10.24 - Governments are addicted to technology. Politicians are addicted to technology. Corporations are addicted to technology. Education is addicted to technology. The entertainment industry is addicted to technology. Intelligence agencies are addicted to technology. Transportation is addicted to technology. Businesses are addicted to technology. The media are addicted to technology. Science is addicted to technology. The legal system is addicted to technology. The military and police are addicted to technology. Medicine is addicted to technology. Much of the general public is addicted to technology.

10.3 - Western society – and this phenomenon is also becoming established in many other parts of the world as well -- has become like the monkey anecdote about which Arthur Firstenberg talked and which has been outlined earlier.

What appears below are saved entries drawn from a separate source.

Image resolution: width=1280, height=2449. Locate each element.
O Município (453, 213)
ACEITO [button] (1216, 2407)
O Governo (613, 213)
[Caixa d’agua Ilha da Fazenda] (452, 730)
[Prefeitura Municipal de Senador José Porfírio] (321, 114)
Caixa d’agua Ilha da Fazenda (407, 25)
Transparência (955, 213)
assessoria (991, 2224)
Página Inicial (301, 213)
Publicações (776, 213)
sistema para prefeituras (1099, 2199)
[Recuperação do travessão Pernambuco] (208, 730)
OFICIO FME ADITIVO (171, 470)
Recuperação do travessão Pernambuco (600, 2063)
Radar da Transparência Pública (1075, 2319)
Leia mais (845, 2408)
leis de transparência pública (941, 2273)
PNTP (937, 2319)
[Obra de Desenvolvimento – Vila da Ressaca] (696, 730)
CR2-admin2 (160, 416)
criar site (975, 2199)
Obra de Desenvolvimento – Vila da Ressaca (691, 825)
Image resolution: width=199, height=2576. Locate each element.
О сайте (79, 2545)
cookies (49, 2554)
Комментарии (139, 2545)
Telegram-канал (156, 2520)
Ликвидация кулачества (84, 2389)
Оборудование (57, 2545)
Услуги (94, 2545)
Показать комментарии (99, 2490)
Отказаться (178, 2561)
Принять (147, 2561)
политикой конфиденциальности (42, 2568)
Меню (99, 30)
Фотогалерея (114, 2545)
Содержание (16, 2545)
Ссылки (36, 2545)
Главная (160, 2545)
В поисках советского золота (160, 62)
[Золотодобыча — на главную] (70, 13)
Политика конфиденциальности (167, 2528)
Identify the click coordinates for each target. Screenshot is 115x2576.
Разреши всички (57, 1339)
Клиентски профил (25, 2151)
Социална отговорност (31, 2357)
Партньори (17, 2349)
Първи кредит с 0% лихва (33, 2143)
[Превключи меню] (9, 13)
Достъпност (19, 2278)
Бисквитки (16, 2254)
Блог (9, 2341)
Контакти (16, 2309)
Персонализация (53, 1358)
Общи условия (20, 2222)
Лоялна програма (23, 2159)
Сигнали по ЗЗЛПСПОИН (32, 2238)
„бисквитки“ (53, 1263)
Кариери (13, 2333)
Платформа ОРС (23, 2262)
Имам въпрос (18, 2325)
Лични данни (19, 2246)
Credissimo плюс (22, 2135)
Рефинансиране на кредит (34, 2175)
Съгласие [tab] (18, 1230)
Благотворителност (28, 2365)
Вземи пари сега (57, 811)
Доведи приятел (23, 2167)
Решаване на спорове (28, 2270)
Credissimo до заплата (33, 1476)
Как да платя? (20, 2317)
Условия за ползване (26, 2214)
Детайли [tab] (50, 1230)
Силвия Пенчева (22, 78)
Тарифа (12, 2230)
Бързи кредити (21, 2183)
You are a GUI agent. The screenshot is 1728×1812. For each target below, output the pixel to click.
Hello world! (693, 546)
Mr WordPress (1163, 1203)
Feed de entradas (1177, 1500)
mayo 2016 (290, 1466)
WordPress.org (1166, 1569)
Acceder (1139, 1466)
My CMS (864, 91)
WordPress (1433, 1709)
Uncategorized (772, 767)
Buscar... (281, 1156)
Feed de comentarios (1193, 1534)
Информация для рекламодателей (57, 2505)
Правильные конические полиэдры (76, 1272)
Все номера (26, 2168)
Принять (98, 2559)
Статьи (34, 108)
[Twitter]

Society, collectively and individually, has placed its hand into the bowl of technology, grasped as much of the technology as its hand is capable of grabbing, closed its fist about the anticipated source of pleasure, and has discovered that it can’t remove what it has grasped from the technology-containing bowl.

10.4 - Society is caught between, on the one hand, wanting to hold onto the technology which it has grasped and, on the other hand, not being able to function properly as long as its hand is wedded to that technology. None of the components in Suleyman’s ten-point strategy – whether considered individually or collectively – addresses the foregoing problem of addiction.

10.5 - When the Luddites -- toward whom Suleyman is, for the most part, so negatively disposed -- wrote letters, or demonstrated, or smashed machines (but didn’t kill anyone), they were seeking to engage the owners in an intervention of sorts because the latter individuals were deep in the throes of addiction to the technology with which inventors (their suppliers) were providing them. The owners responded to those interventions as most addicts would – that is, with: Indignation; incomprehension; contempt; confusion; silence; opposition; resentment; rationalizations; defensiveness; rage; self-justification; obliviousness to, or indifference toward, the damage they were causing, and/or violence.

10.6 - The structural character of addiction is both simple and complex. The simple part is that it is rooted in a variable, intermittent pattern of reinforcement, whereas the complex aspect of addiction is, on the one hand, trying to figure out what dimension of one’s being is vulnerable to such a pattern of reinforcement, and, on the other hand, figuring out how to let go of what one is so deeply desiring, and, therefore, so desperately grasping in the bowl of technology.